When, at Gould's request, Tessa Jowell, the Olympics Minister, pitched up to campaign on her behalf, the retiring Left-wing MP, John Austin, went ballistic.

He accused the national party of attempting to hijack the contest and threw his support behind the eventual winner, Teresa Pearce.

Was inviting Jowell a mistake? "No, no," she protests, "I wasn't trying to demonstrate my connections, just trying to create a buzz and re-energise the local party." Really? She pulls a mea culpa face. "Well, if I'm totally honest, maybe it was a mistake to bring in Tessa and use my family connections.

"It created the wrong impression. I was at my best when I was on my own going door-to-door and making personal contact."

She admits seeking advice from her father, who in 2004 was given a peerage and became Lord Gould. So is her dad, a man who should know a thing or two about how to win elections, paradoxically the reason for her defeat?

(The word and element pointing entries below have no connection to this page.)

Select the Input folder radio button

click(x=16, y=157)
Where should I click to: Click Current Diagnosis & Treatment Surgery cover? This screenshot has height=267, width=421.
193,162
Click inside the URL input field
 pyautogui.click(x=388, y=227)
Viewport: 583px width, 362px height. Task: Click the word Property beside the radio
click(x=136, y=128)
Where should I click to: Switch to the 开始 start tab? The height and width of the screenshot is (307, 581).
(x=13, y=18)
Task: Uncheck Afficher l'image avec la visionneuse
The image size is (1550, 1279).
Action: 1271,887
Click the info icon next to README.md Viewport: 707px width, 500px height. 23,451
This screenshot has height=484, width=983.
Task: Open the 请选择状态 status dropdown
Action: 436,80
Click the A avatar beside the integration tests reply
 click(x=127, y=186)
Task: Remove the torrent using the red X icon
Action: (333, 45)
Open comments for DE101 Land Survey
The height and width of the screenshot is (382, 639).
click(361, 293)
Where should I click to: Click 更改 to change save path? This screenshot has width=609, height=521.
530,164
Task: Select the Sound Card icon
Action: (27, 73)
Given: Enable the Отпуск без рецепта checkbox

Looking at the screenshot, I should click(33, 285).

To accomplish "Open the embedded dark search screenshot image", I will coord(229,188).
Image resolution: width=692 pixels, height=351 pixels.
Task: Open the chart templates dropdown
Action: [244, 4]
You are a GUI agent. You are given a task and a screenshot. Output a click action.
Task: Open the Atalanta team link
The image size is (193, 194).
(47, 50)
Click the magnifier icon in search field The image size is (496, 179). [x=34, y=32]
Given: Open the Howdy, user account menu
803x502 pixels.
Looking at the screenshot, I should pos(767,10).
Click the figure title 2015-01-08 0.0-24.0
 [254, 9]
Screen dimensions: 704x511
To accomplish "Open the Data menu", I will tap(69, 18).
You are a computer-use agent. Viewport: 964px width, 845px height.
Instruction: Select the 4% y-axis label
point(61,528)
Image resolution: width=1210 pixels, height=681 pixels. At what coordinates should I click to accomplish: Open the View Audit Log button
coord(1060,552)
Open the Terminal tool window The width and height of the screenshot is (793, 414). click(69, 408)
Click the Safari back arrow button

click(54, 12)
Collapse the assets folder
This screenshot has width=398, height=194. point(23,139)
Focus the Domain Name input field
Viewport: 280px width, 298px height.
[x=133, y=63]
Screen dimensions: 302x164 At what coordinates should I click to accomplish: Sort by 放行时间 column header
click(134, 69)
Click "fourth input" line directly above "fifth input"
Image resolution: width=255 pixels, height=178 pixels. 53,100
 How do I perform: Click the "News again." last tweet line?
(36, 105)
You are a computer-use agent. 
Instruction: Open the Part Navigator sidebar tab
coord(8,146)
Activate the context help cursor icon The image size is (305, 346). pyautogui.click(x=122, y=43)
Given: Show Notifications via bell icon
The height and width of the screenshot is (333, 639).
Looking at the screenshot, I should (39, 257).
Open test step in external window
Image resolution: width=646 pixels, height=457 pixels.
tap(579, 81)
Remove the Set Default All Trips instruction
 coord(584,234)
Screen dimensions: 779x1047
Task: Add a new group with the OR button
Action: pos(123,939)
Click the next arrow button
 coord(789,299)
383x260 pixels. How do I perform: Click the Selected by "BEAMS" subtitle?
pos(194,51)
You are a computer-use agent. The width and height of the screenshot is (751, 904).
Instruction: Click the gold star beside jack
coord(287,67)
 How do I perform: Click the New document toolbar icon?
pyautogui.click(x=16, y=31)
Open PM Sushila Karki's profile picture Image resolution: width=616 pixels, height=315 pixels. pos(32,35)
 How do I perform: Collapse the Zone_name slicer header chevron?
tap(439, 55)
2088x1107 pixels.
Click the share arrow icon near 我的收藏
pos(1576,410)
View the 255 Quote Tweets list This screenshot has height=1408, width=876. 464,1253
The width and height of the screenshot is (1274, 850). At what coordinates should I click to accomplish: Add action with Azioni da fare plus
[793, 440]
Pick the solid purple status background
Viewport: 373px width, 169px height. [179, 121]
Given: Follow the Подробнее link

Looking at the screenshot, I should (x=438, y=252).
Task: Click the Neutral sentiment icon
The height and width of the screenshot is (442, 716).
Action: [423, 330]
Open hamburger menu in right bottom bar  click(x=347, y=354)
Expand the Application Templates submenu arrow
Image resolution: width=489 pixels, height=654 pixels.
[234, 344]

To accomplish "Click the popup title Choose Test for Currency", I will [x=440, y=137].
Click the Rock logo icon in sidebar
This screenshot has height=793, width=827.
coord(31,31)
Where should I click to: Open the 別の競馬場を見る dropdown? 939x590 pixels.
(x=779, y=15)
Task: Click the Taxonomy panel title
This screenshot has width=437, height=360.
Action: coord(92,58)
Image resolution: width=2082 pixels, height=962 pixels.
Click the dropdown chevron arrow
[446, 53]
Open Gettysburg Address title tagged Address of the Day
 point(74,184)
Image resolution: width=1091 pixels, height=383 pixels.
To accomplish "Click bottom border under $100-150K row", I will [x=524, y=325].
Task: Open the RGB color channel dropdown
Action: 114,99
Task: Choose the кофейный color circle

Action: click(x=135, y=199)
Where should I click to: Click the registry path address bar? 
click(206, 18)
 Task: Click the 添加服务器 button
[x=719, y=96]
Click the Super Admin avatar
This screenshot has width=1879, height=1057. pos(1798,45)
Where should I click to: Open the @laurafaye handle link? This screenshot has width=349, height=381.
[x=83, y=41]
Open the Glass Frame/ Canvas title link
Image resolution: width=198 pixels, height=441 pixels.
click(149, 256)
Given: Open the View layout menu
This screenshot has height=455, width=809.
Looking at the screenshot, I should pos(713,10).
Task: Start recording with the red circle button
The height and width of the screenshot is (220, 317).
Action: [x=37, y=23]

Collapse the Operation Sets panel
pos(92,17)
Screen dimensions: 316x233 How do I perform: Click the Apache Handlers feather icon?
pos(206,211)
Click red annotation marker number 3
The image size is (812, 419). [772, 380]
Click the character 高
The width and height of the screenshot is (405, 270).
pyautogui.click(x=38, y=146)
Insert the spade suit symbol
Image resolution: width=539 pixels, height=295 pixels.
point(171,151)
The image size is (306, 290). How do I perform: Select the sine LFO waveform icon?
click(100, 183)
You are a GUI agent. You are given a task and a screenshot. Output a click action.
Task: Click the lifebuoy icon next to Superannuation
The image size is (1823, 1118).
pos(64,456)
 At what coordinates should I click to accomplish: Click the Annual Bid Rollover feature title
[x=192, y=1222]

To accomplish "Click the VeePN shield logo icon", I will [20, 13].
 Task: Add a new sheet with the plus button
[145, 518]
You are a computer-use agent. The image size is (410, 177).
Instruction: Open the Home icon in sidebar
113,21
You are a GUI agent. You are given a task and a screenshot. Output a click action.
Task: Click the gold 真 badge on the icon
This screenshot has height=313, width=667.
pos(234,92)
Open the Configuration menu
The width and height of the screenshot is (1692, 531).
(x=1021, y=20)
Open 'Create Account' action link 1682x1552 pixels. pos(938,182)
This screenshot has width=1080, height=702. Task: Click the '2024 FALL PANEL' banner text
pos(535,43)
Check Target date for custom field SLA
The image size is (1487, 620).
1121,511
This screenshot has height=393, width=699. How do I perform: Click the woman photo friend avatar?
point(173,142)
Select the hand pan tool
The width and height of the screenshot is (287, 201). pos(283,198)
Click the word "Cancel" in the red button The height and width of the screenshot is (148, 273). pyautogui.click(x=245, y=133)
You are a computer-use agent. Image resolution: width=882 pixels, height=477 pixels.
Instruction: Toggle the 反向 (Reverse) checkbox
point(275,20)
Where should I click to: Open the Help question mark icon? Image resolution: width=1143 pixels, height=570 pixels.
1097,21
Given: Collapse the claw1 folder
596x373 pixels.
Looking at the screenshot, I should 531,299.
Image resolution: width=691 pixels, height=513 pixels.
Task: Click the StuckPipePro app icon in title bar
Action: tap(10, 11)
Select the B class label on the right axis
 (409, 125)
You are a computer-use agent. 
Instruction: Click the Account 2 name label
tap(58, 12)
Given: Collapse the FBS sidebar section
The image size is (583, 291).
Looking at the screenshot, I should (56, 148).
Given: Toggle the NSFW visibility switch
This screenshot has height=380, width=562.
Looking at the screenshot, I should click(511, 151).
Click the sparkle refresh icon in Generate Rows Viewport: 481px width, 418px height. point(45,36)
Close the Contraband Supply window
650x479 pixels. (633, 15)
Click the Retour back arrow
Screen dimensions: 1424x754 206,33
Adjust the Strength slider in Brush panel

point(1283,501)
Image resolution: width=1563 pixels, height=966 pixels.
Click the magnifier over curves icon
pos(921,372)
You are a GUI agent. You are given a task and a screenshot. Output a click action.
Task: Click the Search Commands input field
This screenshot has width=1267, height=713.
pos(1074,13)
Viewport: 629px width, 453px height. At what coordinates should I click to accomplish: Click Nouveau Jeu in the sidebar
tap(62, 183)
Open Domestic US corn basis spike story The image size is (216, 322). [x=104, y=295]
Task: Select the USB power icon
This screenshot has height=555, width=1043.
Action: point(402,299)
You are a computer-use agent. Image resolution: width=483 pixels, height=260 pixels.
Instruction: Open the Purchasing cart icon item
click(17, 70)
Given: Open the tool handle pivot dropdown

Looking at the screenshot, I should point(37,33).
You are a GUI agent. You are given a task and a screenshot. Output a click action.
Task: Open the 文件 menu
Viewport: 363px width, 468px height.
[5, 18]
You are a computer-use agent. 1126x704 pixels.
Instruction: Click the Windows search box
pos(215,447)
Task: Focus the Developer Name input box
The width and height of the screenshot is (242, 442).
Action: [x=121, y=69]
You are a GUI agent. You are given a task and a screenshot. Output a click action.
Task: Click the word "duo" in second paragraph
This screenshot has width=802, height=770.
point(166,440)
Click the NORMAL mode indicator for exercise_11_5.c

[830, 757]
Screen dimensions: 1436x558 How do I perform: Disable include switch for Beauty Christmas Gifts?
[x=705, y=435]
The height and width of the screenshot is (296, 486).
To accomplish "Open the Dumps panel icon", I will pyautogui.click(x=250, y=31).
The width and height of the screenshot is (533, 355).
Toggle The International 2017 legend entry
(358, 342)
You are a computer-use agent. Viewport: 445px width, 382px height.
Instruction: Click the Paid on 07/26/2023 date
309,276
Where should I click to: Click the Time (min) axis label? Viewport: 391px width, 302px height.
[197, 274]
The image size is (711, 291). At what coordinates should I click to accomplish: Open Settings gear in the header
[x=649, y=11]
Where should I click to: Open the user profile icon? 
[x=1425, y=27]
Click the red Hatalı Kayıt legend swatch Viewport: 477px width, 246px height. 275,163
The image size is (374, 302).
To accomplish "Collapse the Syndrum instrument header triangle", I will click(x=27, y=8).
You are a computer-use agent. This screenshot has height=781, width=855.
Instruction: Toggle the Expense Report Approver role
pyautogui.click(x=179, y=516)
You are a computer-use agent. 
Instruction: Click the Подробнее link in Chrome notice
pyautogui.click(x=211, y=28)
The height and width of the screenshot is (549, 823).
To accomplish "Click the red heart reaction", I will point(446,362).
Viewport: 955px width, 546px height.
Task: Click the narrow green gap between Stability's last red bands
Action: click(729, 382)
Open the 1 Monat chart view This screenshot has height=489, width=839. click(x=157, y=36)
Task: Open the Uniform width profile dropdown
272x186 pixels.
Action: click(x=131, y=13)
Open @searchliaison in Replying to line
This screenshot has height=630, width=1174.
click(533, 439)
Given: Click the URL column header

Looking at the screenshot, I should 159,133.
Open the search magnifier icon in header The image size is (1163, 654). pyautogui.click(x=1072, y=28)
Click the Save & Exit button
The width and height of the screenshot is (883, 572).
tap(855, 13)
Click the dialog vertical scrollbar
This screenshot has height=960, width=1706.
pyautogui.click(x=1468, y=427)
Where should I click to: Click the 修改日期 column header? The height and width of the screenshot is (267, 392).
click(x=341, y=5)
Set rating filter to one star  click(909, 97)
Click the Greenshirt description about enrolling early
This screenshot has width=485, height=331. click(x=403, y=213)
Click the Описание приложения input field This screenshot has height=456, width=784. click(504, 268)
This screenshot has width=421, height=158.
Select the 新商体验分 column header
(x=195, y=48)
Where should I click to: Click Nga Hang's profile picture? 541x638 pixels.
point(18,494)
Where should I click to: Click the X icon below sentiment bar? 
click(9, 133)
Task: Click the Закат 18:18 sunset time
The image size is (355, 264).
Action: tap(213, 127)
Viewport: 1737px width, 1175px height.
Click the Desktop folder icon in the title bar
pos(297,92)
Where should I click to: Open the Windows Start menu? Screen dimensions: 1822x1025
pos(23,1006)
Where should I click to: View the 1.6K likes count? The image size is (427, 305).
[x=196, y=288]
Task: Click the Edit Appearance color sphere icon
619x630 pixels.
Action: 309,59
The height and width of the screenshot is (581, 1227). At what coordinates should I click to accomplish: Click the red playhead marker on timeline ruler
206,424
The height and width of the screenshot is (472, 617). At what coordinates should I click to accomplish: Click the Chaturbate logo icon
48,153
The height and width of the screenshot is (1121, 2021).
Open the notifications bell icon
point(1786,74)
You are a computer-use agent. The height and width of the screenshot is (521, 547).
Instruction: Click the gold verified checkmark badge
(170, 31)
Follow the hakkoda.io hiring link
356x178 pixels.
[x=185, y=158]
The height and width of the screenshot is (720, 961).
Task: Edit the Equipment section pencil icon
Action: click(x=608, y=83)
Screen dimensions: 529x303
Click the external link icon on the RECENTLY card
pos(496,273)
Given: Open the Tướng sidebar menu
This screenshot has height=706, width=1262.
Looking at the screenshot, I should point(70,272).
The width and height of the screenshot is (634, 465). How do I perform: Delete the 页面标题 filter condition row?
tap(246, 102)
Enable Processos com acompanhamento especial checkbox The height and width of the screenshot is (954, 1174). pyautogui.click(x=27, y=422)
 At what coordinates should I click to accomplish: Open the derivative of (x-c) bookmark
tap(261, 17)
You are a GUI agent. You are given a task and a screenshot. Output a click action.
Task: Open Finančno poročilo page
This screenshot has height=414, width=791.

She laughs (something I discover she does a lot). "Of course I talked strategy with dad but mostly his advice was fatherly. When things got hard, he told me to stand tall and keep going.

"I'd seen him deal so bravely with getting oesophagus cancer last year, and enduring an operation and chemotherapy, which has thankfully put the cancer into remission. It gave me perspective.

"We're a very supportive family. You know, my mum is totally inspiring. And dad and I are close, too, and mad-keen season-ticket holders at QPR and attend almost every home game together."

She takes her religion from her (Jewish) mother, she adds, but her looks from her father. "Like dad as a kid, I have dirty-blonde hair and sticking-out ears. Actually, my ears have got better as I got older and as I've grown into my face."

What's next? Will she target a seat vacated by one of the sleazy MPs now being deselected? She prevaricates.

Her immediate aim, she says, is to complete the June exams for her masters in politics at the London School of Economics, and to continue working a day-and-a-half a week (for £12 an hour) at Tony Blair's Faith Foundation. "And after that? I will stand again. Definitely. But I'm not sure whether it will be at the next election."

Why not? Was the contest too bruising? "No, I've come out of it stronger. I'm young. Time is on my side."

Her top job? "Oh, that would be Minister for Education," she says but immediately clamps her hand over her mouth like a naughty schoolgirl, aware of how ambitious it sounds.

Her mother, she'd told me earlier, never let anything stand in her way. "But of course, that's an impossible dream. What I really want is to be a Labour MP, a really good Labour MP."

No doubt, in time, the bitterly fought battle for Erith and Thamesmead will go down as a footnote in the history of Labour but for Gould it will always be writ large as her baptism of fire.